Source document:
—————
# Sweating Round Bales of Mixed Grass Dry Hay



## Hayman1 (Jul 6, 2013)

Since I am new this year to the game of making round bales-I have a question for you vets on sweating. I am totally comfortable with small squares-know how they breathe etc.

Made some 4 x 5 net rbs of mixed grass-timothy, orchard and fescue the other day-6/6. Hay was dry to feel, enough so I did not stick the bales. Baled nice. Hay smells good and looks better. It has been 3 days and bales still have warm spots. I have not stacked this yet as I stack two on a side adn one on the rolled edge on top and in a stack they really can't breathe. How long should I expect them to sweat-need to plan on when I can stack them. Weather for 10 day not drying weather. thanks.


----------



## Tim/South (Dec 12, 2011)

I try to let round bales sweat for one day. They may continue to cure for a few days but after the first day I am not really concerned. I had to adjust my thinking when we went to round bales. We never worried about small squares gaining heat if baled dry. Round bales have so much mass and it is farther from the inside of a roll to breath than compared to a square.

If I have let a round bale, rolled dry, breathe for one day then I treat it as normally cured hay. I have stacked them the same day and not had a problem.

Note that round bales do tend to heat up some for a few days. I have never had cured round bales come close to dangerous temperatures. After one day I call them good to go and stack.


----------



## Don Pine (Feb 2, 2012)

Guys (both of you),

Are you talking hard or soft cores?
—————
Entries:
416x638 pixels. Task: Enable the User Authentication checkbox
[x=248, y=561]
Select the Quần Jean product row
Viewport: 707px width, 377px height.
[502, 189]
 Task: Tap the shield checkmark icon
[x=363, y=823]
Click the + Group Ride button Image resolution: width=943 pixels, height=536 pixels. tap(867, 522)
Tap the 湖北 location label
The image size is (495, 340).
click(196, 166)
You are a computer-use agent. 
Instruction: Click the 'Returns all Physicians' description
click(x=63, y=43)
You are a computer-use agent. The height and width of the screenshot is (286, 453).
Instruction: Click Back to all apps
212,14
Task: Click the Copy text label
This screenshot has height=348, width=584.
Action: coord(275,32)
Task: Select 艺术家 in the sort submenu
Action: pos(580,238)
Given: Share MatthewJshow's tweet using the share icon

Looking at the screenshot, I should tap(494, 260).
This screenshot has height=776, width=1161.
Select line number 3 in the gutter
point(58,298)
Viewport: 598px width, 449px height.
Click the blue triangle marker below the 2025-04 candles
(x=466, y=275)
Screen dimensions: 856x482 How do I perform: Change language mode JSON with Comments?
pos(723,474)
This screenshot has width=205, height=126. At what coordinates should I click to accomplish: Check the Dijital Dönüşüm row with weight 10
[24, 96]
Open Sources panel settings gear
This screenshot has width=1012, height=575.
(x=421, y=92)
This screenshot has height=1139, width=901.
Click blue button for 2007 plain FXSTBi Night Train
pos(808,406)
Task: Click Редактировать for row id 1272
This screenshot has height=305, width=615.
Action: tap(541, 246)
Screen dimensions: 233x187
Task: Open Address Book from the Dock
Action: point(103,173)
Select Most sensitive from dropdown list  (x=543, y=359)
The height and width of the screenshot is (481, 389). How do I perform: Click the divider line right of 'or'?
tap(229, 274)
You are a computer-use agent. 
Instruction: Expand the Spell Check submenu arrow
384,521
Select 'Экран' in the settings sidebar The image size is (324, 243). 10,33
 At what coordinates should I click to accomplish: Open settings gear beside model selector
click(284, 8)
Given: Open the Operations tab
—————
Tasks to carry out:
(a) From the thread on sweating round bales, list every grass the first post names as part of its mixed grass hay.
(b) Continue the thread on sweating round bales from its final post onward.

The replies:
(a) Timothy, orchard, fescue

(b)
----------



## Tim/South (Dec 12, 2011)

Hard core here.


----------



## Hayman1 (Jul 6, 2013)

hard core. BTW- made a rookie mistake and tried to start a bale without the door all the way shut. Boy that was a mess as it wrapped up the pickup good. Now that grass which was dry got fairly slimy from being rubbed for the time it took for me to realize what I had done. Easy to see why there is a fire potential with rolling hay.


----------



## Nitram (Apr 2, 2011)

If you leave the gate open enough it will make a pretty green 5 ft carpet...yeah me too! :huh:


----------



## hay wilson in TX (Jan 28, 2009)

A lot depends on why the hay is sweating.

If the leaves were dry but the stems still had moisture, give the bale a week for luck. .

I like the hay to be "stem snapping dry" the evening before baling.

My favorite Extension information is from VA http://www.wvu.edu/~agexten/pubnwsltr/TRIM/5811.pdf Proper Handling and curing of hay. From West Virginia, and presented at one of the Virginia hay Conferences.

What all this says if the stems are cured and you are baling with the dew or humidity ther is no problem.

If the stems are still too damp to bale, you will shatter most of the leaves and bale up a bunch of damp stems.

Also it says *bale squares starting at 70% relative humidity*, That is the humidity of the air down next to the windrow not at the weather station. 

*For Round Bales start baling at 65% relative humidity. *

If you are at a location where the humidity never gets below 71% or 66% humidity you will have problems.


----------



## shortrow (Feb 21, 2012)

Tim/South said:


> I try to let round bales sweat for one day. They may continue to cure for a few days but after the first day I am not really concerned. I had to adjust my thinking when we went to round bales. We never worried about small squares gaining heat if baled dry. Round bales have so much mass and it is farther from the inside of a roll to breath than compared to a square.
> 
> If I have let a round bale, rolled dry, breathe for one day then I treat it as normally cured hay. I have stacked them the same day and not had a problem.
> 
> Note that round bales do tend to heat up some for a few days. I have never had cured round bales come close to dangerous temperatures. After one day I call them good to go and stack.


This is how I roll......... Never had any trouble.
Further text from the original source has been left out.